The jury also shortlisted four other schemes. A second prize of US$8,400 goes to Weston Williamson & Partners. The citation read: “The judges admired this clever three girder cantilever design…giving a view through the bridge structure to the river below while also providing a place for pause and reflection before entering the Memorial garden.”
In third place is entry by Niall Montgomery & Partners Architects, which receives a prize of US$5,600. The citation read: “An elegant steel girder structure connects to a steel plate base with a granite tile surface finish. The granite finish links into the stepped abutments which reach out into the landscape creating grass terraces to the river’s edges. This is a bridge that has empathy with its environment.”

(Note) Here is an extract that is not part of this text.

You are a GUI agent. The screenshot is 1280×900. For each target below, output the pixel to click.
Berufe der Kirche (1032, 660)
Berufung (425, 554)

Commended was a design by Seán Harrington Architects, which was praised for giving due consideration to the whole sequence of arrival, bridge crossing, and interface with the memorial garden. “The tapered concrete bridge thoughtfully combines a compression arch with a tensioned ribbon deck to evoke the spirit of Lutyen’s concept bridge sketch, yet is of its own time and place,” said the judges.
Also commended was the scheme by Bystrup Arkitekter & Designere, which proposed a bridge that tapers in plan as it moves from site entrance to the memorial garden, thereby accentuating the sense of perspective for the visitor. “The Corten steel structure vaults the river, lightly touching the landscape," said the judges. "It is an essay in the clear execution of a strong singular idea.”